委員会でアンケートをしたのだけれど、そこに私が書いておいた宮本常一先生の「調査地被害」という文章は、どこに載っているのか、という問い合わせでした。
コピーをお送りしてしばらくしたら、研究倫理をめぐるシンポジウムで話をせんか、というお誘いがあり、「いまは、西表島の無農薬米の宣伝しかできません」と答えたところ、それでけっこうです、ということになったのでした。西表安心米のスタートは1989年でしたから、してみると、1990年のことです。
そのあと、研究倫理委員会に加わらんかという誘いがあって、私は、第二期の委員になったのでした。
そういう経緯で、時々お話をする機会があり、山口大学教養部では、祖父江さんの『文化人類学入門』(中公新書)を教科書にしたこともありました。
1999年に葦書房から出版した、安渓遊地・安渓貴子『島からのことづて――琉球弧聞き書きの旅』をお送りしたところ、じつに丁寧に読んでくださったことがわかるinformativeな(たくさんの情報が盛り込まれた)礼状が届きました。
伊谷純一郎先生 https://ankei.jp/yuji/?n=1049 が論文添削をバスの中でまでやっておられたという描写に驚嘆したことや、宮本常一先生との交流なども書き込まれた、貴重な証言というべきでしょう。人類学の歴史のひとこまとしてここに掲載させていただきます。
文字起こしでは、原文の、変換ミスのようなところは、[補足] {削除} を加えてあります。

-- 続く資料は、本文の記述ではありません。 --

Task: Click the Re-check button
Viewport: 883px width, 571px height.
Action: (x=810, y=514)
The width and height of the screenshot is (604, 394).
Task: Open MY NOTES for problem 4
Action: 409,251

このブログには、同じ本の送付礼状として、仲松弥秀先生からのお手紙も引用した文章を載せました。 https://ankei.jp/yuji/?n=114
安渓遊地様
安渓貴子様 2000.5.4.
『島からのことづて』お送り頂き、本当に有難うございました。早速全体を通読し
て、教えられるところが非常に多くありました。私も永年おつきあいのあった伊谷純
一郎さんについて、知らなかったいろいろな面を知ることが出来たのは、なによりの
幸いでした。そんなにバスのなかでも原稿のチェックをやっておられたとは正に驚嘆。
なお最近では放送大学でテレビ連続何回かのアフリカ特別番組を作って頂きました。
それにしても今西さんをはじめとして、京大特有の霊長類学の伝統は東京で全く生れ
なかったと思います。動物学にしても、東京では、白衣を着て顕微鏡を覗いていなけ
れば学問とは考えず、生態学は学問では{は}ないといみかたが古くから動物学者の間で
は存在していると思います。そして京都大学の特色である「雑学的強さ」という側面
たは改めて感心いたました。また伊谷さんは極めて気楽な服装でfieldに出られたそ
うですが、「百貨店」とアダナのついた貴方ほどではないにせよ、私は必要な参考書
を多くかかえてfieldへ行くので、泉さんからは「祖父江君ライブラリー」とからか
われました。泉さんは国内旅行はどこでも肩掛けのバッグひとつでした。
また泉靖一さん(厳密に言えば泉さんと当時都立大学助手であった私とが)北海道
でアイヌの人達に叱られた時期について、私の発言を引用して下さり(p.25)有難う
ございました。日本民族学会によるアイヌ総合的field-workがなされたのは1951年
で、そのあとに杉浦健一、泉等によるアイヌ研究が本格的に始ったのです。
なお私が本格的に全国の高齢者の聞書きプロジェクトを開始したのは1973(昭48)
で農林水産省生活改善課(1980年に入って婦人生活課と改称、課長も係長もすべて女
性というユニークな課)でしたが、もやは「改善の時代」でほないと「昔の生活の智
恵」の記録収集を大きな事業としようということで、宮本常一さんを委員長、私を副
委員長、これに石毛[直道]、米山[俊直]、原ひろ子等々が加わって、北から南までの全国47都道
府県各地の農林水産省生活改善普及員、生活改善指導員(すべて女性)の方々から十
年にわたって、高齢者から失われた衣食住の聞き書きを行ない、十数冊の報告書が{慣}[刊]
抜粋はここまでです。